To-do item
In the text on autobiographies and memoirs, what does a memoir almost always focus on?

Text passage
● ● ● ● ● ● ●
Author: Lorena Goldsmith

Two types of books cover own life stories: the autobiography and the memoir. The autobiography is a format reserved mostly for celebrities. Usually, the book informs the reader of the author’s life story. It often starts with their birth or their childhood and ends with where they are near the time of publication. Sometimes it shows some adversity they’ve overcome, like a difficult childhood, but not always. Autobiographies are usually written in tandem with a professional ghostwriter and they usually sell well on the weight of the author’s name.

They are also a boon for the industry. Bestsellers are famously random, but predictions tend to be less so when it comes to celebrity authors. They are verifiably an easier sell than not-so-well-known names.

On the other hand, we have the memoir. Both celebrities and non-celebrities can write memoirs. The difference is that, instead of telling a life story as it happened, the memoir almost always focuses on an extraordinary experience in the author’s life.

It’s infamously difficult to break into publishing, but even more so as a new name. Despite the fact that writing a book is a wide-spread aspiration of British people, the market is dominated by a handful of super-brand authors, with newcomers competing within an ever-shrinking space.

Once published, your book would compete with another 153,000 new titles released in the same year, according to Nielsen BookData, a data service provider, to make it into the elite 0.4% that sell more than 5,000 copies.  

Even so, say you’re not a celebrity, but you have an extraordinary story and it convinced a publisher to invest in it. Why would total strangers want to read it in their millions?

Let’s use some examples to show what it takes to write a memoir people will want to read.
● ● ● ● ● ● ●
Information provided
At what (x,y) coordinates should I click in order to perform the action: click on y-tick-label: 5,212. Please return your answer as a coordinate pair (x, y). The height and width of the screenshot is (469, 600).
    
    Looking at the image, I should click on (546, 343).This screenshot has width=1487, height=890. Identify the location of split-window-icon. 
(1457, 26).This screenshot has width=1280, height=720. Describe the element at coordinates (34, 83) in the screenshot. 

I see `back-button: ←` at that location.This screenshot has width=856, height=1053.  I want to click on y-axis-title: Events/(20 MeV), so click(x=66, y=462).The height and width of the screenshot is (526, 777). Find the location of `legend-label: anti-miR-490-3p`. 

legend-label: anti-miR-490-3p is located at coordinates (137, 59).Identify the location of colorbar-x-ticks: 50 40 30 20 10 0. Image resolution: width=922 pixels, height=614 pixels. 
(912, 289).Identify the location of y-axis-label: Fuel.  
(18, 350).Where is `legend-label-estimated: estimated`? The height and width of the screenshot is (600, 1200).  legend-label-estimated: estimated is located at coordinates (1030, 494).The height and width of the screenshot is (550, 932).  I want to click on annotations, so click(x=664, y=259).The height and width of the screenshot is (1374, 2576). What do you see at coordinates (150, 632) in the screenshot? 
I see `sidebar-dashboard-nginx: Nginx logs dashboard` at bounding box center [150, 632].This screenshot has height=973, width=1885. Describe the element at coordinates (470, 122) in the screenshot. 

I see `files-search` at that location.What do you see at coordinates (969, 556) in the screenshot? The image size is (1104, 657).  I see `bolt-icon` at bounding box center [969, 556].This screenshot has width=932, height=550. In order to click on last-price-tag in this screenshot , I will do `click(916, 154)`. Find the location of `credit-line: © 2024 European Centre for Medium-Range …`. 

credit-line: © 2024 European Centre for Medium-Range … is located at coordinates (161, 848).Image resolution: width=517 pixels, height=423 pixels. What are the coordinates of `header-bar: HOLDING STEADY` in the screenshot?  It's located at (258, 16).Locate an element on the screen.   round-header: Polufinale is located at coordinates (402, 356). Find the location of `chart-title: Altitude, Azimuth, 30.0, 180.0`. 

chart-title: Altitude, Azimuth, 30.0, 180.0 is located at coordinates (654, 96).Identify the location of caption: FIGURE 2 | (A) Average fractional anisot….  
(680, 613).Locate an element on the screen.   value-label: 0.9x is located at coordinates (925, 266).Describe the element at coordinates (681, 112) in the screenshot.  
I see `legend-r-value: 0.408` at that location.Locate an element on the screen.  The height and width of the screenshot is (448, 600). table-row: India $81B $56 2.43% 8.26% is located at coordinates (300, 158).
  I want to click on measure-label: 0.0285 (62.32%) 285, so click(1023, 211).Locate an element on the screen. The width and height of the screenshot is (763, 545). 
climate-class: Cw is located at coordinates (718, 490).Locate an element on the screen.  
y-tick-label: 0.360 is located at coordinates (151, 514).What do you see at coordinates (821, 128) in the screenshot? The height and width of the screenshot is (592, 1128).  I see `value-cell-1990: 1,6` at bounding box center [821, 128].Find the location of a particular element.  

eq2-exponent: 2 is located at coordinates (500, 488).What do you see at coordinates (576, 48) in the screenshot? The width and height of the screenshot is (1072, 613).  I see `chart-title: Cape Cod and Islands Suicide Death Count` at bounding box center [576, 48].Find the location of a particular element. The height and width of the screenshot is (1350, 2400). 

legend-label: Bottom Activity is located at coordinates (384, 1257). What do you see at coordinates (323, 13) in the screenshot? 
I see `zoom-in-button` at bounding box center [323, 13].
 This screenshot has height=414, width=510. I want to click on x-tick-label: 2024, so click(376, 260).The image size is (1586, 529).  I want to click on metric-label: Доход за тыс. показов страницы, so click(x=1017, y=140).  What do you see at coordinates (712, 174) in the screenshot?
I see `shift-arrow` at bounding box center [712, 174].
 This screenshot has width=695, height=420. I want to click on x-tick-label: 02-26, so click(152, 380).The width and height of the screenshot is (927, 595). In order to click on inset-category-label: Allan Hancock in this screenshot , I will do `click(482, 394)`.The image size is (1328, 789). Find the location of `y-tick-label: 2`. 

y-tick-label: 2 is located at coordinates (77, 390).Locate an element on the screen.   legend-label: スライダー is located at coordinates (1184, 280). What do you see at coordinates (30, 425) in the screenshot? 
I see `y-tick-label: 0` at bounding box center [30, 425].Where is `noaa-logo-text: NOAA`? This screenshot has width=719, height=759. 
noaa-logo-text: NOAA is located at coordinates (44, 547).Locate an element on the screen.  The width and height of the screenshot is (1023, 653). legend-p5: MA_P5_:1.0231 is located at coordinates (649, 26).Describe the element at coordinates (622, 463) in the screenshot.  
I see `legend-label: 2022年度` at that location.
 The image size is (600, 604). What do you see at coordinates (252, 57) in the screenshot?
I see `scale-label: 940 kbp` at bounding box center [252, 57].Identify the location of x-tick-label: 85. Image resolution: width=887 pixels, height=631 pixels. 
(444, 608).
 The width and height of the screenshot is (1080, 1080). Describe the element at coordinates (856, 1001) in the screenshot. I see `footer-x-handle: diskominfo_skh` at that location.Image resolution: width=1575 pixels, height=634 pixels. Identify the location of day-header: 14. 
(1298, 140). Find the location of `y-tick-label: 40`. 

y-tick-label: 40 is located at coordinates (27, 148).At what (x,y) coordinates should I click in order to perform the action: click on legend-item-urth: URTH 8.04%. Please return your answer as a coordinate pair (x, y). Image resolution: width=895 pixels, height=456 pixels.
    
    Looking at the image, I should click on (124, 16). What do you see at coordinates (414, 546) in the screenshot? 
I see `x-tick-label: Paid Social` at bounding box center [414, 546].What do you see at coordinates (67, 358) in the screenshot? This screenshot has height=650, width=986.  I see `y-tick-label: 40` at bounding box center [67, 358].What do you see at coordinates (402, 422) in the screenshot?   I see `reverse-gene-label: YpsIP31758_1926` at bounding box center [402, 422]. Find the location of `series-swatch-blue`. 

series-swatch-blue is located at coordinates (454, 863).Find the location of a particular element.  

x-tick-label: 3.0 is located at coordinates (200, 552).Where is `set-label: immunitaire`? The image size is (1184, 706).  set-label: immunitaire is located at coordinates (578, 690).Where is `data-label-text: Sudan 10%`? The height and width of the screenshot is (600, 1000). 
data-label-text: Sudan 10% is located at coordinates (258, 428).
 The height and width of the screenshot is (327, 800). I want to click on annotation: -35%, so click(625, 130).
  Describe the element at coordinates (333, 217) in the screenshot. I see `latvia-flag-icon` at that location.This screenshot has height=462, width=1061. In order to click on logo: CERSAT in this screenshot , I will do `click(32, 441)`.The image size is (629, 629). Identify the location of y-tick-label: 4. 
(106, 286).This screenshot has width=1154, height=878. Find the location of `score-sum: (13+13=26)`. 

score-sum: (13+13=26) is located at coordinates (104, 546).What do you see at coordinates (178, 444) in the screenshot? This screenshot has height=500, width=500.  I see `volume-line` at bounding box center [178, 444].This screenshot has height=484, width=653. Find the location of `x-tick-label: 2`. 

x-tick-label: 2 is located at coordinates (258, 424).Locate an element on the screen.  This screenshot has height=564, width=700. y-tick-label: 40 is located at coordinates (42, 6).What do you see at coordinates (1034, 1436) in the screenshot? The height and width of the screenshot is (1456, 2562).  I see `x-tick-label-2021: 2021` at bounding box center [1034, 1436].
● ● ● ● ● ● ●
Solution
An extraordinary experience in the author's life.